Photographié à Vienne avec un journaliste présenté comme son ami, le vice-président du Front national Florian Philippot a porté plainte contre Closer et demande 50000 euros de dommages-intérêts au magazine «compte tenu de l’ampleur du préjudice subi», peut-on lire dans l’assignation que Yagg s’est procurée. Son avocat, Grégoire Lafarge, qui défend également Isabelle Balkany, estime qu’il y a eu «une atteinte gravissime à l’intimité» de la vie privée de son client.

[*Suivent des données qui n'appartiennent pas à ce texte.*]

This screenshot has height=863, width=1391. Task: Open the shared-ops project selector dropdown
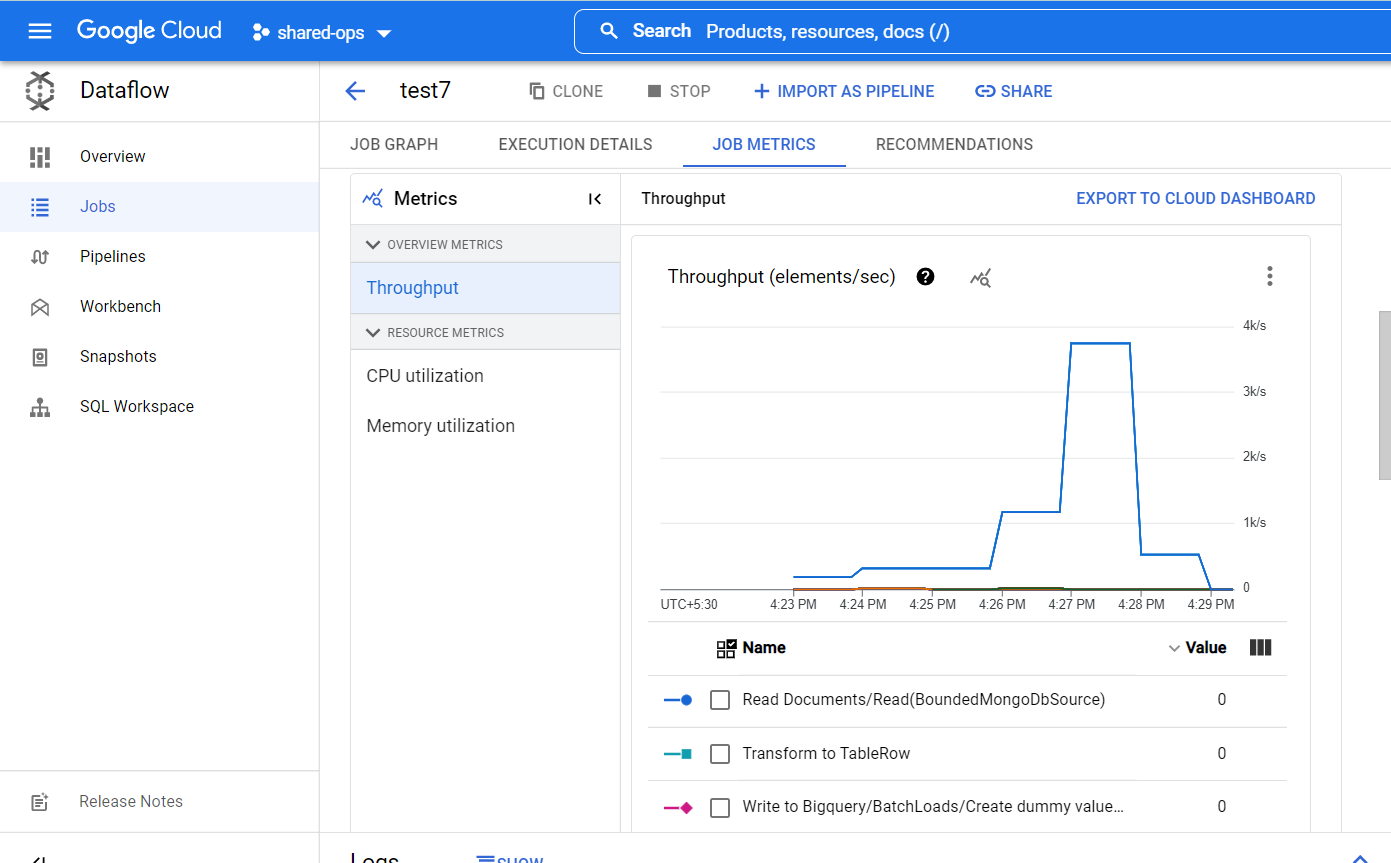tap(322, 32)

«M. Philippot a été véritablement pisté, suivi, épié, traqué, pendant les deux jours de son séjour à Vienne», déplore l’avocat de M. Philippot. Outre les dommages et intérêts, l’avocat souhaite obtenir l’interdiction pour le magazine de réutiliser ces images et exige que les contrats et factures liés aux clichés lui soient remis, même en biffant les noms des photographes.

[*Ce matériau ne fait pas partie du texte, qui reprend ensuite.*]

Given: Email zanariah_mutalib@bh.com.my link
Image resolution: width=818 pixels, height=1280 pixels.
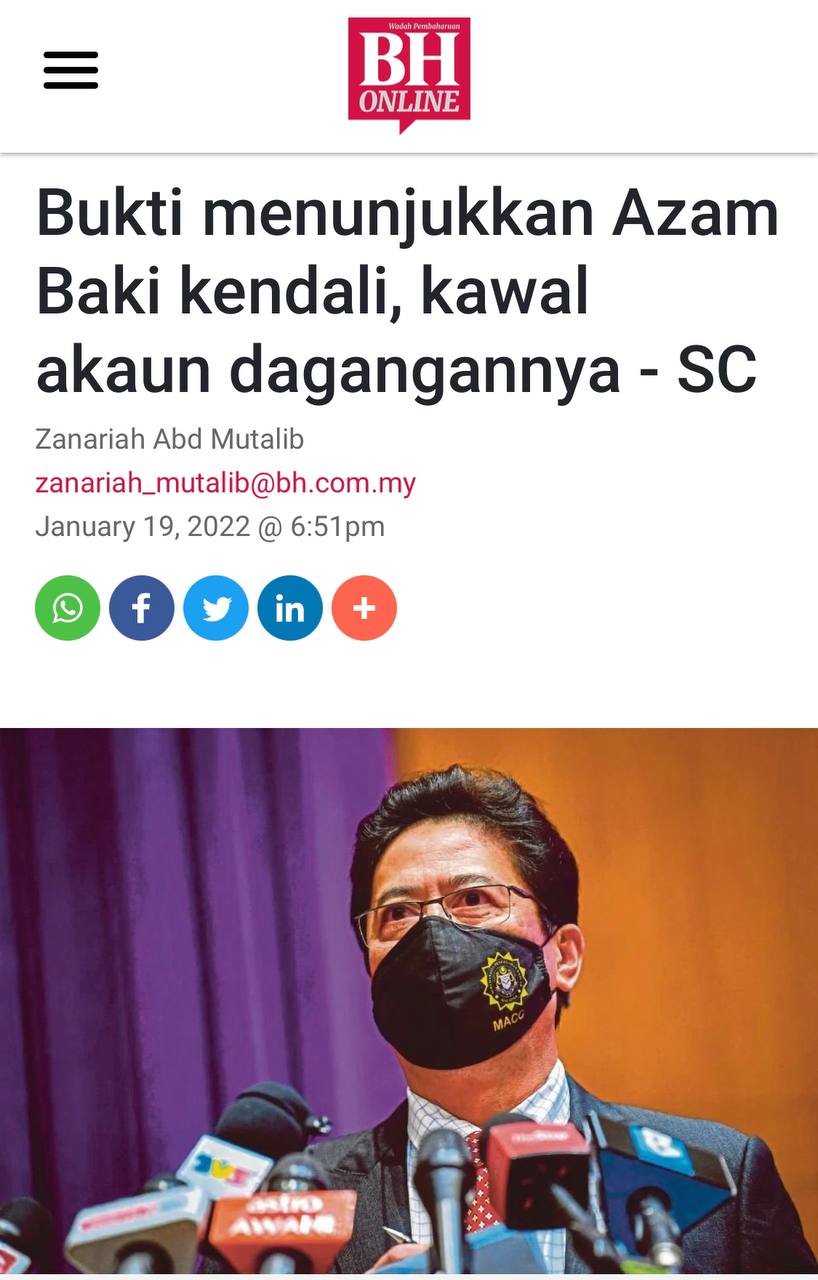Looking at the screenshot, I should tap(225, 483).

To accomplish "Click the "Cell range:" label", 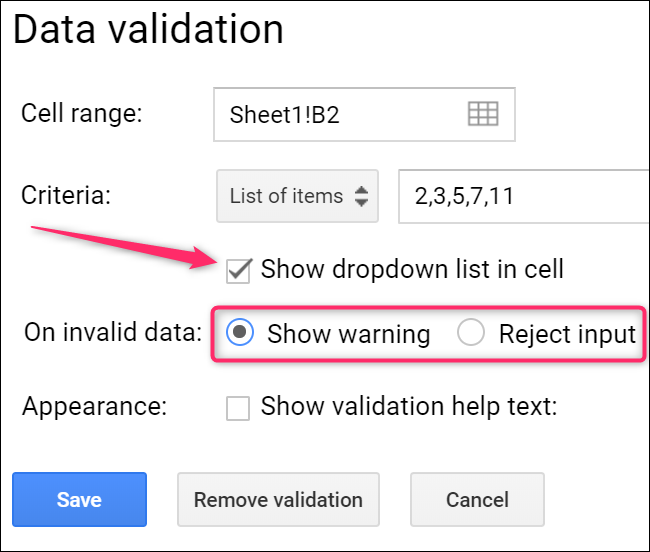I will tap(82, 112).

L’HOMOSEXUALITÉ: PLUS PRIVÉE QUE L’HÉTÉROSEXUALITÉ?
Il attaque le magazine au titre de la publication des photos mais aussi en raison de la révélation de l’orientation sexuelle de Florian Philippot. D’après l’avocat, l’homosexualité du vice-président du FN «relève de l’intimité la plus absolue» et à ce titre, le responsable politique disposerait d’un droit «essentiel et relevant du plus intime qui soit, au secret de sa vie affective et notamment de son orientation sexuelle, dès lors qu’il ne s’est jamais publiquement ni exposé ni exprimé sur ce sujet».

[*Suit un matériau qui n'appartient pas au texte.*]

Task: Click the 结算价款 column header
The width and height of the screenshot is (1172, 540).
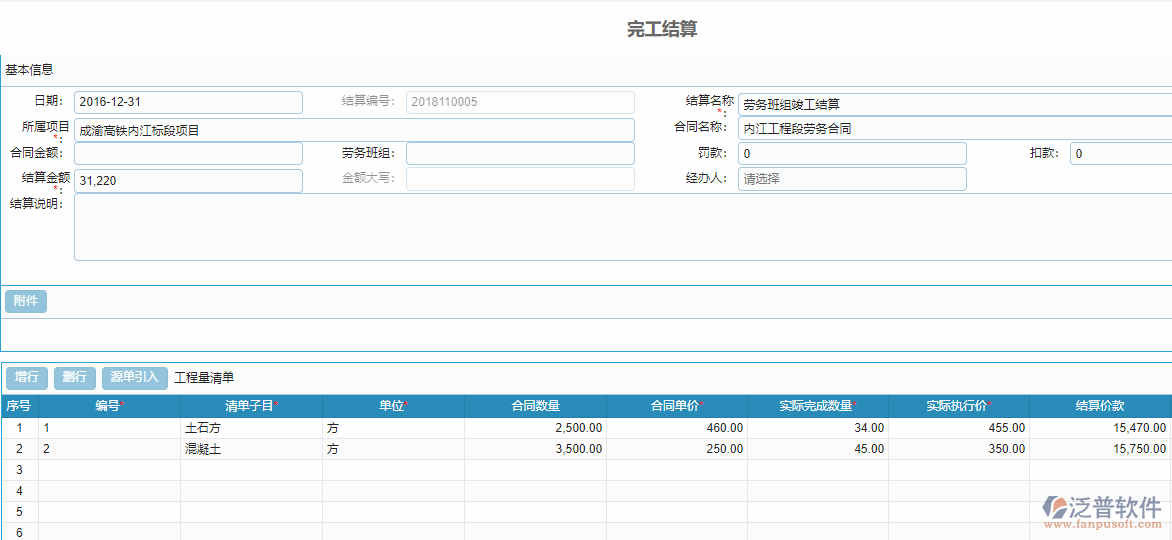Action: [x=1099, y=406]
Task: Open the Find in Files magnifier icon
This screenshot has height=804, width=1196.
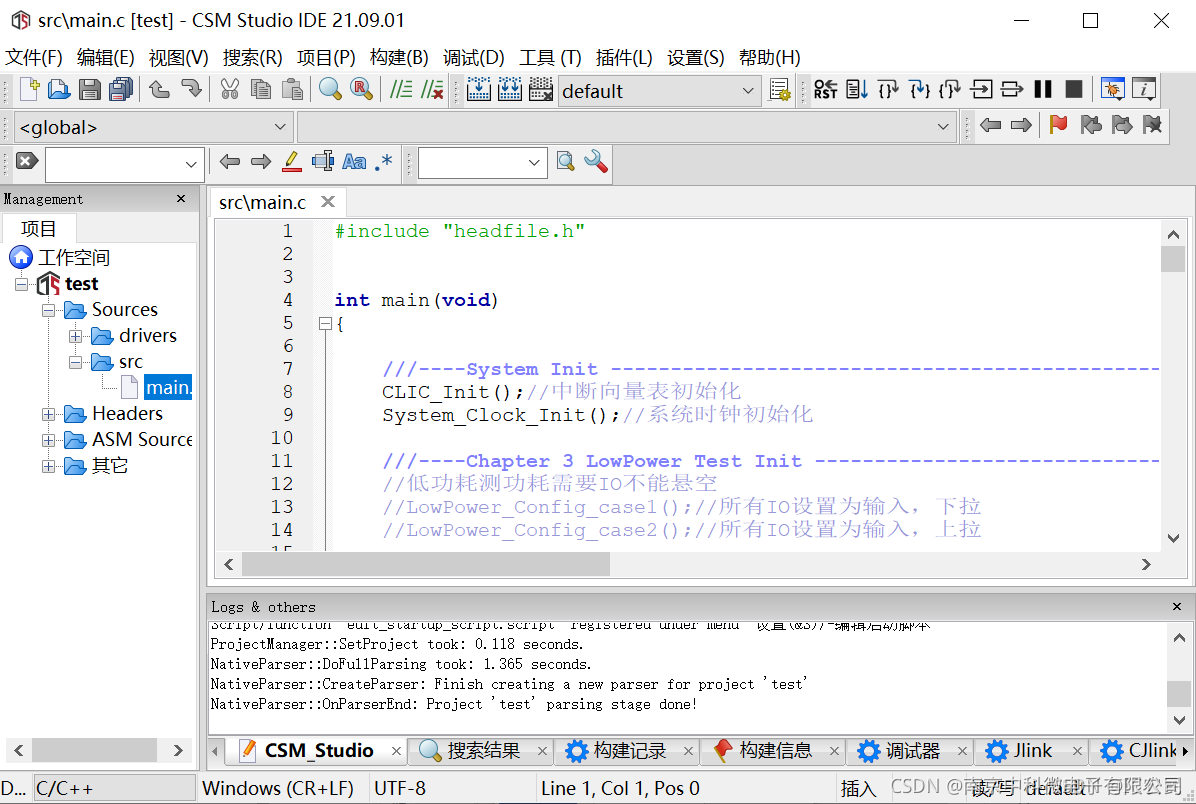Action: pos(330,89)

L’argumentation de Grégoire Lafarge implique donc qu’il est moins grave de parler de la vie privée d’une personne hétérosexuelle que de celle d’une personne homosexuelle. Le montant de l’indemnisation exigée est aussi élevé que celui qu’avait demandé Julie Gayet après la publication de photos révélant sa liaison avec François Hollande. Finalement, la justice n’avait condamné le magazine qu’à 15000 euros de dommages-intérêts, avait indiqué l’AFP.

JUSTIFICATIONS
Contactée par Yagg, la directrice de la rédaction de Closer, Laurence Pieau, n’était pas en mesure de répondre pour le moment. Lors d’interviews données au cours de la semaine, elle a toutefois justifié la publication des photographies par le fait qu’aucune distinction ne doit être effectuée entre hétérosexuel.le.s et homosexuel.le.s. «Comment peut-on imaginer qu’un couple homosexuel doit être traité différemment d’un couple hétérosexuel dans la presse?», avait-elle expliqué sur Europe 1.

Dans une décision rendue en décembre 2013, la cour d’appel de Paris avait estimé qu’il était licite d’évoquer l’homosexualité d’un autre responsable du FN, Steeve Briois, car il s’agit d’une «personnalité politique de premier plan» et que «des questionnements publics sur les relations entre la droite nationaliste et les homosexuels» ont vu le jour. Le tribunal de grande instance de Paris, saisi en référé par l’avocat de Florian Philippot, s’appuiera-t-il sur cette jurisprudence? Réponse après l’audience fixée au lundi 22 décembre.